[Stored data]
-*-

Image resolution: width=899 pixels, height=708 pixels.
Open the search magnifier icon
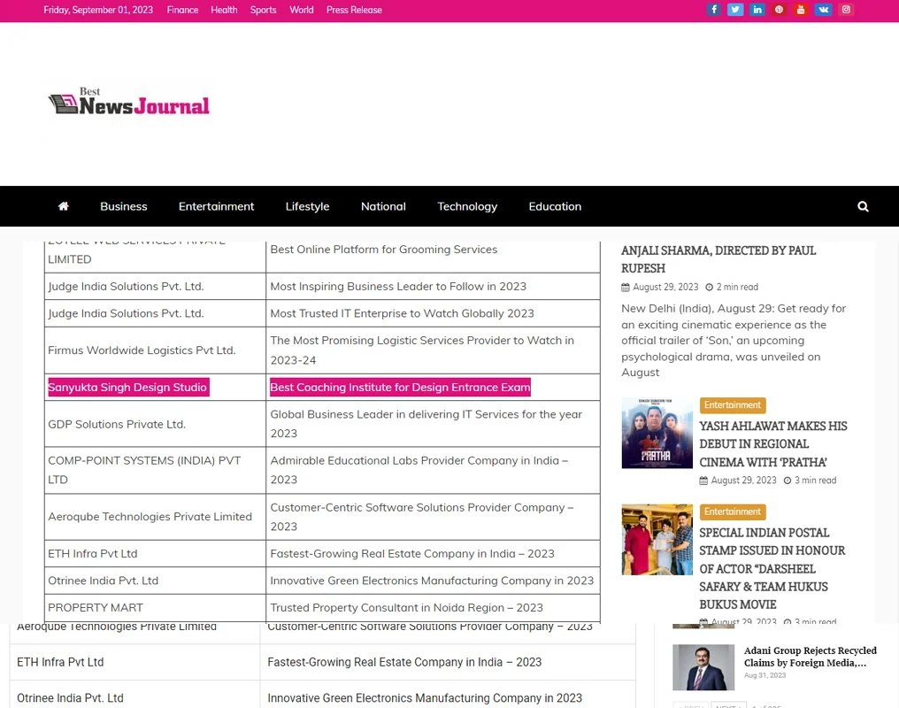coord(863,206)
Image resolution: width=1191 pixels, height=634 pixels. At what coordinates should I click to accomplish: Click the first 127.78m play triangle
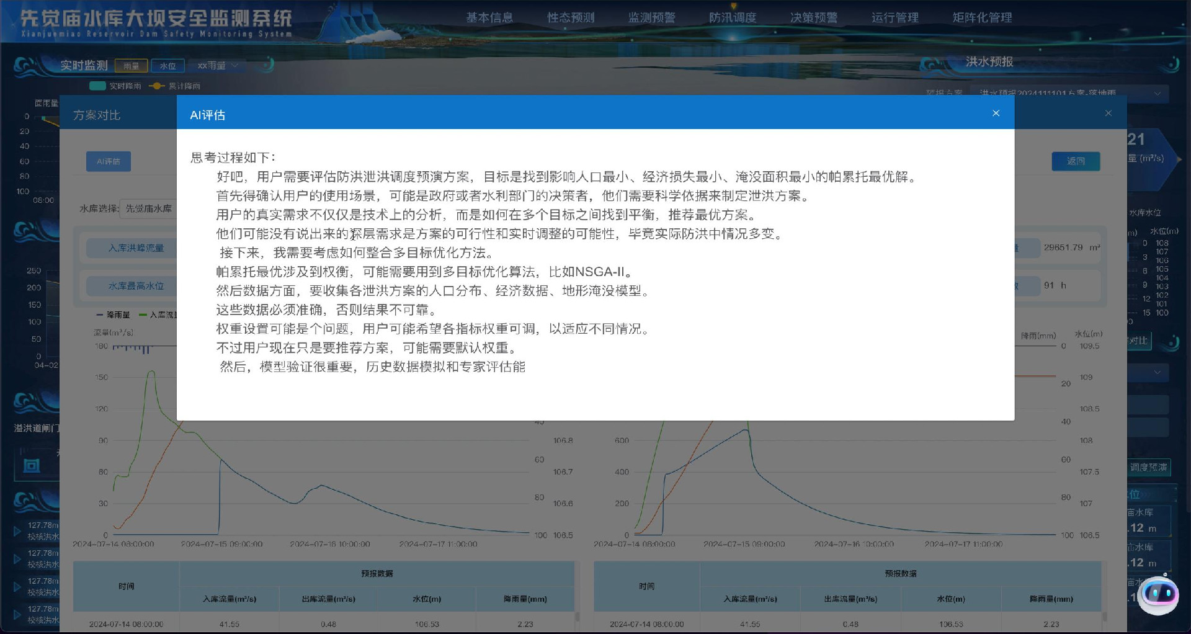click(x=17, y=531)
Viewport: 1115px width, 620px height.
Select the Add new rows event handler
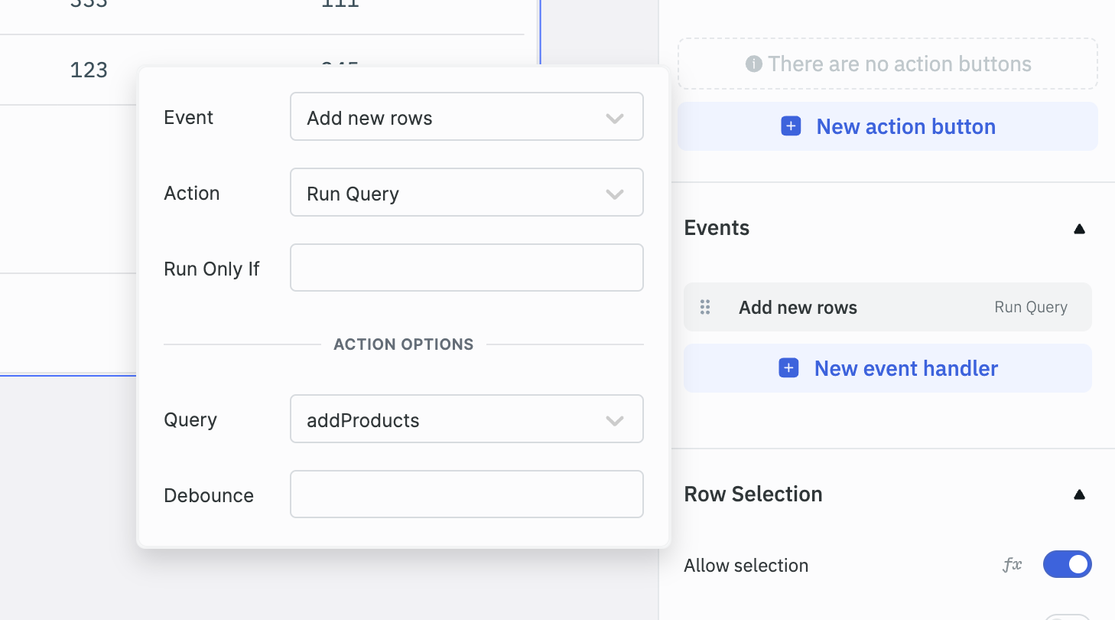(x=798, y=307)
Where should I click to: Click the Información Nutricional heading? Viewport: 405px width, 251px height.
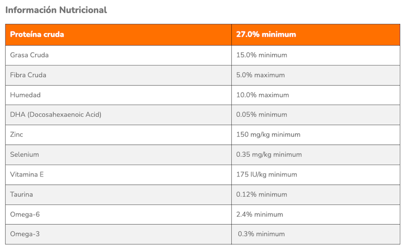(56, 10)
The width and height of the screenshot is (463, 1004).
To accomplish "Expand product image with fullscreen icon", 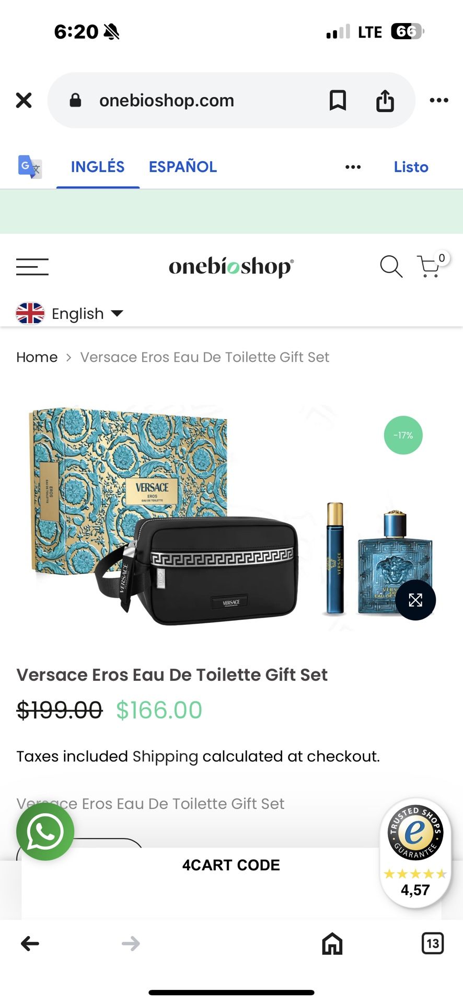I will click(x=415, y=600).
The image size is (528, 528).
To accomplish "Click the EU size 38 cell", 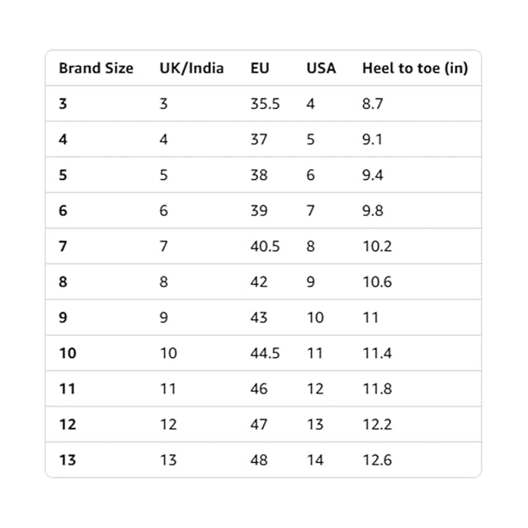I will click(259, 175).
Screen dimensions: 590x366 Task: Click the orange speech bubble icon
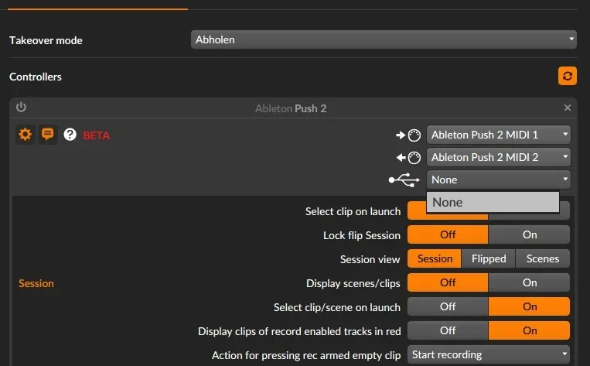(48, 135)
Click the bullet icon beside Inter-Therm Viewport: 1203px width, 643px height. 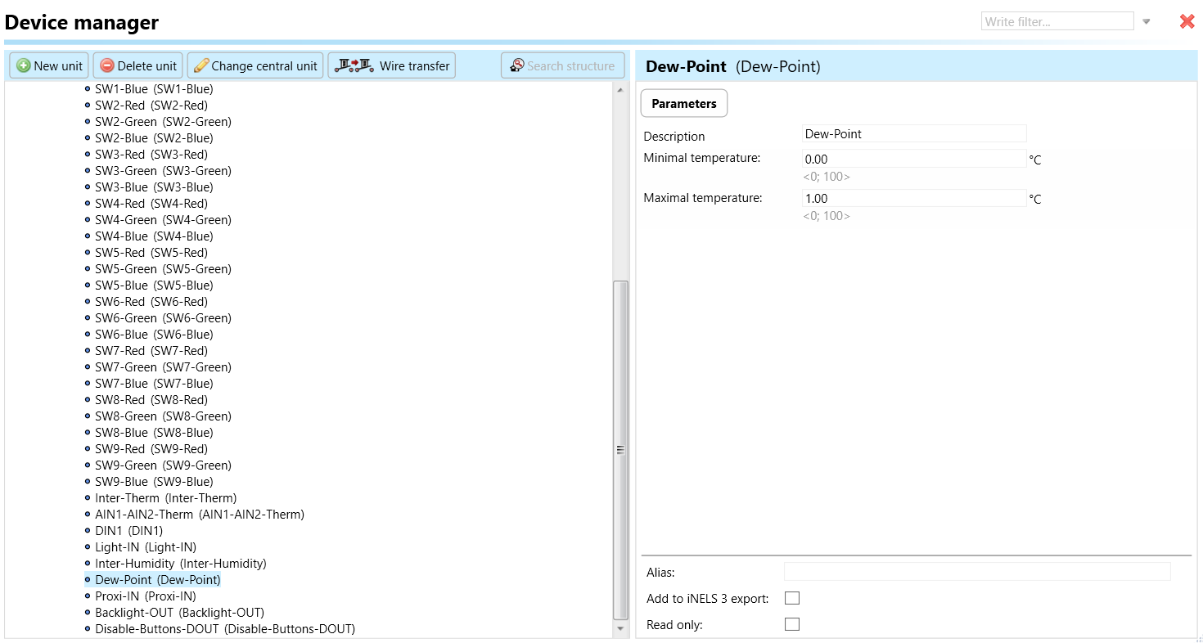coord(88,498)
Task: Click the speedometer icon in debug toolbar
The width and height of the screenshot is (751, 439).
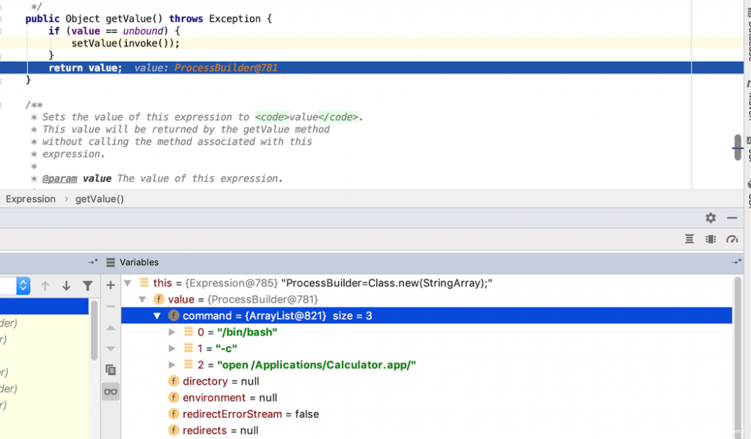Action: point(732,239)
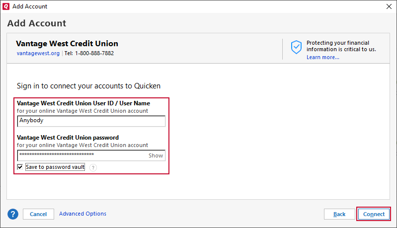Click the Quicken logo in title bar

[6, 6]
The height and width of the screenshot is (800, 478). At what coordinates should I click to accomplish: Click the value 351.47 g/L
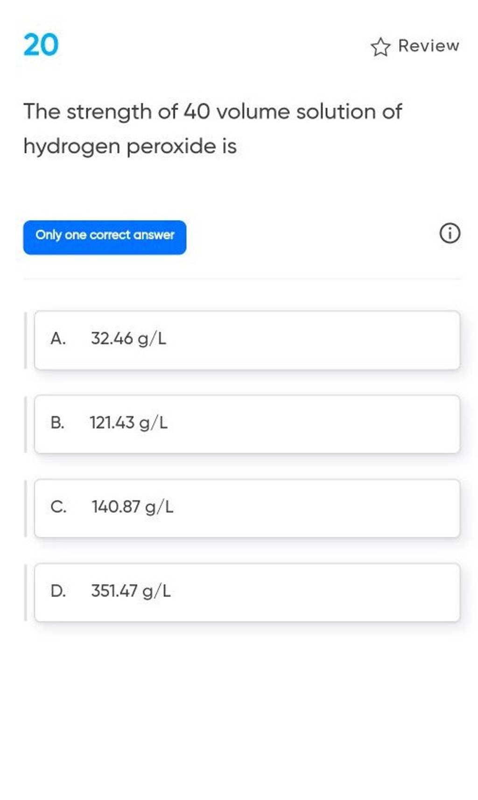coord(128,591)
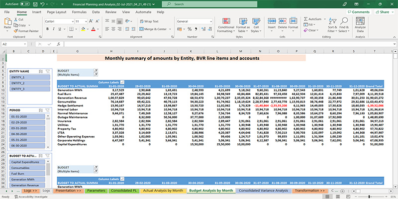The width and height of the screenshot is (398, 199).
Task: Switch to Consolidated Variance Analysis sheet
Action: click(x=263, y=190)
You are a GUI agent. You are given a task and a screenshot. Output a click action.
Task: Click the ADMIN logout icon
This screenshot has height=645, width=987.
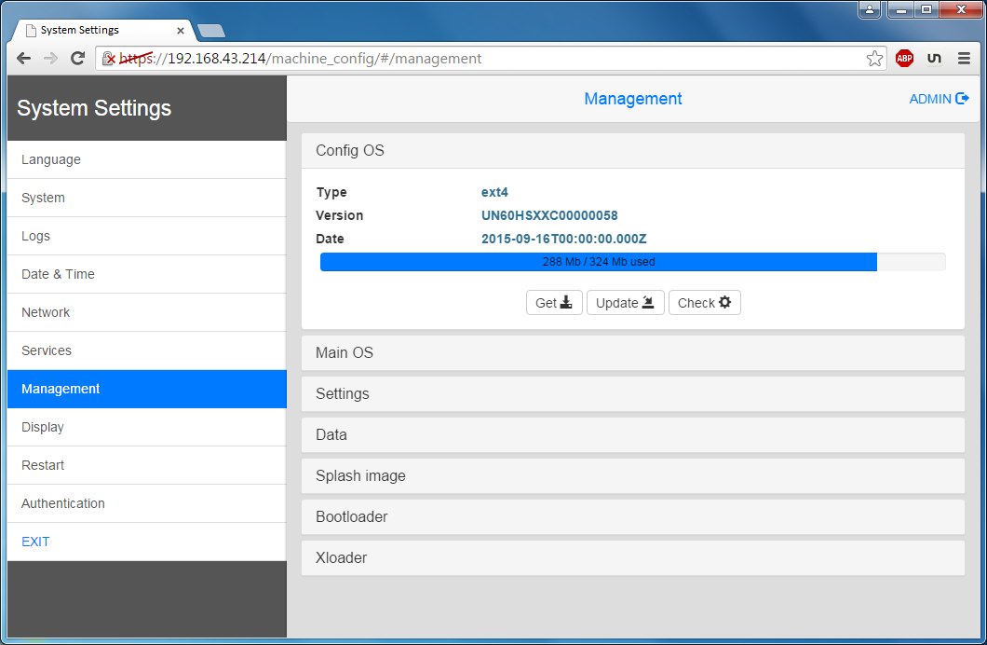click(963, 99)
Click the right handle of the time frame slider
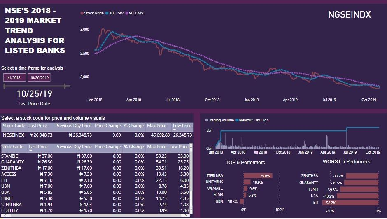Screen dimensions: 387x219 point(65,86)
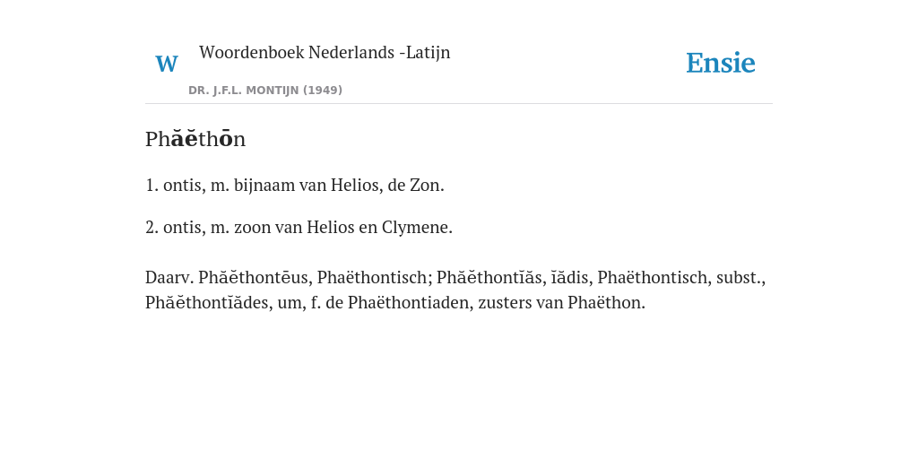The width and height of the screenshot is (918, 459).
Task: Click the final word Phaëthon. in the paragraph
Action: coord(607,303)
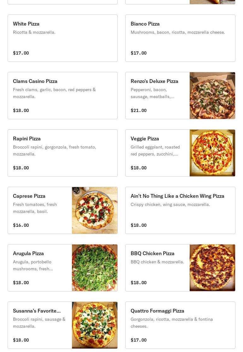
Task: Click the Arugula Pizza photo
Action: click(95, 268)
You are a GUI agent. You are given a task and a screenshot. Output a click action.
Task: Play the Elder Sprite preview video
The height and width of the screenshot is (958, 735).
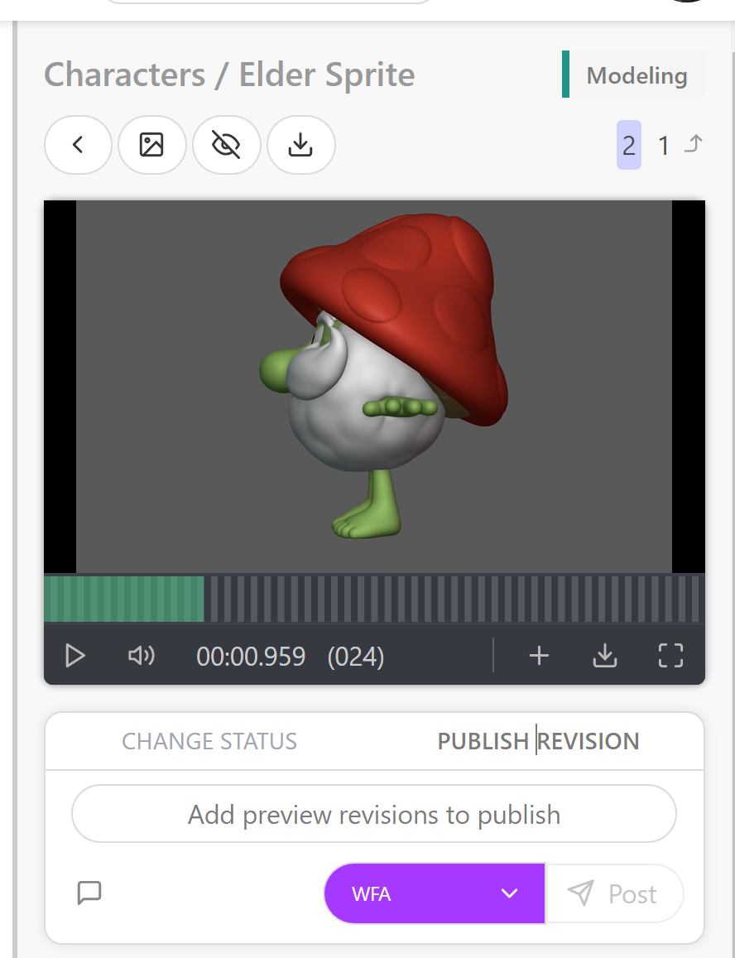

-*-

→ **Problem**: Excluding the pictures, write out exactly the lines from the line that contains "The width and height of the screenshot is (751, 439)." through the end of the records.

→ **Written reply**:
The width and height of the screenshot is (751, 439).
Action: point(732,239)
Click the Quicken logo in title bar

[6, 6]
The height and width of the screenshot is (800, 478). At what coordinates should I click to accomplish: Click the value 351.47 g/L
coord(128,591)
The width and height of the screenshot is (398, 199).
Task: Switch to Consolidated Variance Analysis sheet
Action: click(x=263, y=190)
You are a GUI agent. You are given a task and a screenshot. Output a click action.
Task: Click the ADMIN logout icon
This screenshot has height=645, width=987.
click(963, 99)
Click the right handle of the time frame slider
Screen dimensions: 387x219 point(65,86)
The width and height of the screenshot is (918, 459).
Task: Click the final word Phaëthon. in the paragraph
Action: coord(607,303)
Task: Click the Arugula Pizza photo
Action: click(95, 268)
You are a GUI agent. You are given a task and a screenshot. Output a click action.
Task: Play the Elder Sprite preview video
The height and width of the screenshot is (958, 735).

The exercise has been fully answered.